Modeling and Design of IRS-Assisted FSO System Under Random Misalignment

The strong dependency of the free-space optical (FSO) communication systems on the line-of-sight link put forward an inevitable challenge. Motivated by this fact, in this work, we aim to present and analyze a practical approach to model and design the intelligent reflecting surface (IRS)-assisted FSO communication system incorporating the impact of random misalignment. Contrary to the existing literature, an insightful IRS-assisted FSO model is proposed to envision the impact of the crucial system parameters. To this end, we propose a geometric and misalignment loss (GML) model that incorporates the random statistical modeling of the angle of incidence and the angle of reflection corresponding to the transmitted laser beam. Therefore, the proposed GML model allows us to inspect a realistic transmission and reception scenario of an IRS-assisted FSO system. Moreover, unlike the existing works, we consider independent fading statistics between the laser source (transmitter)-IRS link and IRS-photodetector (receiver) link. All these considerations allow us to envision the performance of a practical IRS-assisted FSO system.
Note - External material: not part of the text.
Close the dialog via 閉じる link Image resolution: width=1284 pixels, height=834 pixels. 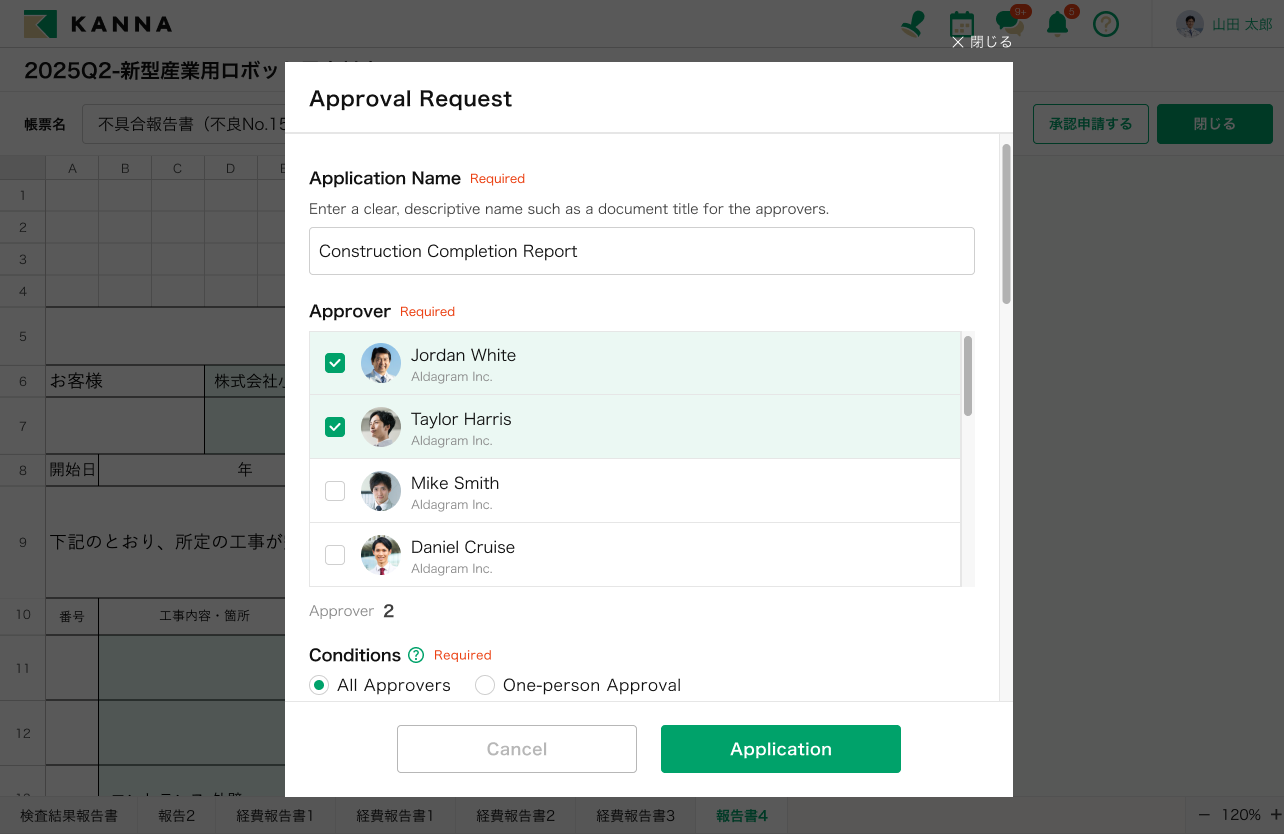coord(981,42)
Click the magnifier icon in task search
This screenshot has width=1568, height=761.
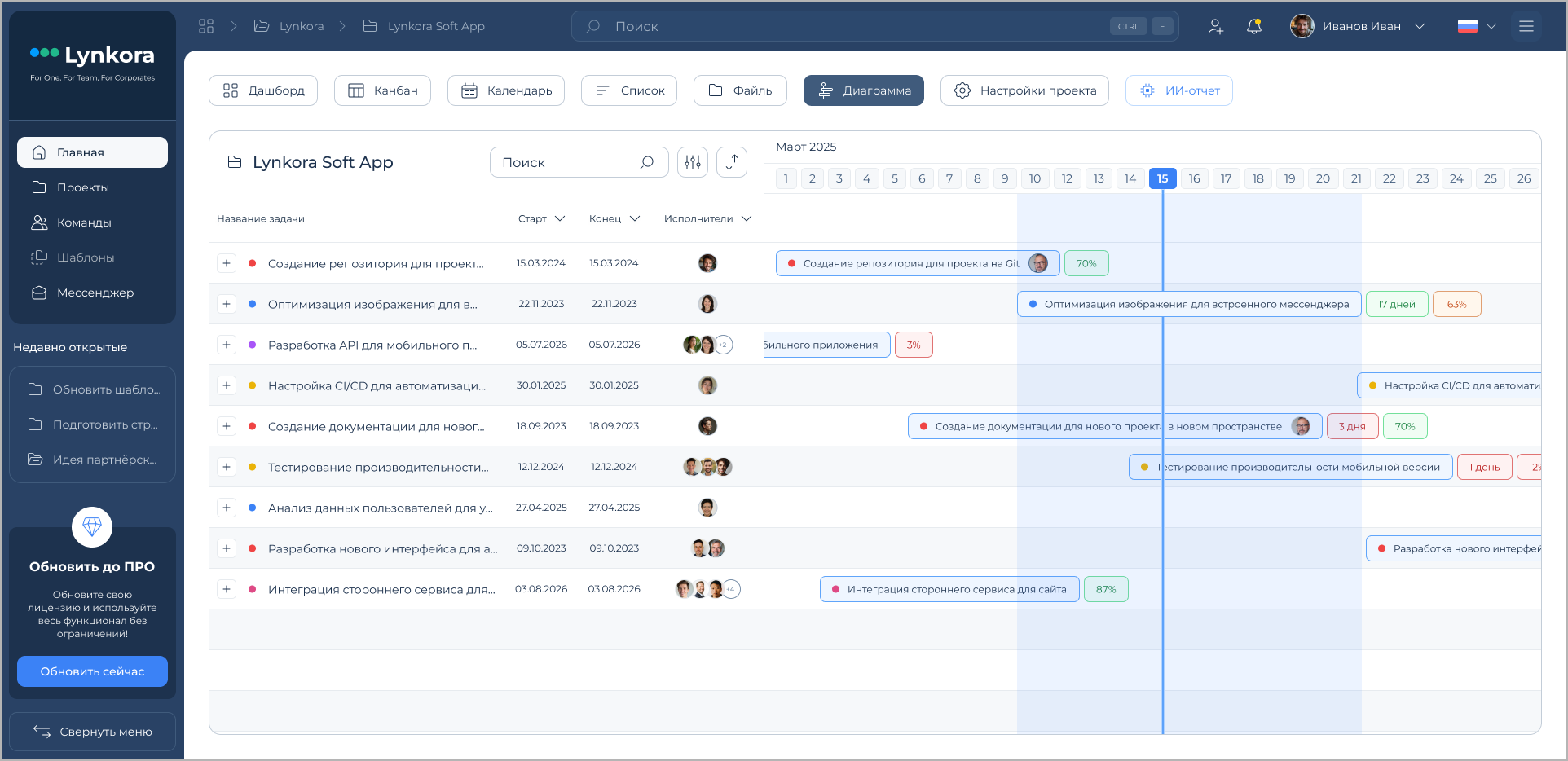647,162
Several analytical closed-form expressions corresponding to the statistical distribution functions concerning the proposed GML model are also derived. Our derived closed-form expressions can be used as mathematical tools to examine the performance of an IRS-assisted FSO system under random misalignment. Further, our key findings indicate that under the impact of the random misalignment, the non-orthogonality of the lens with respect to the beam-line significantly impacts the system performance. Furthermore, simulation results validate the presented analysis and reveal unprecedented insights for the proposed IRS-assisted FSO system design.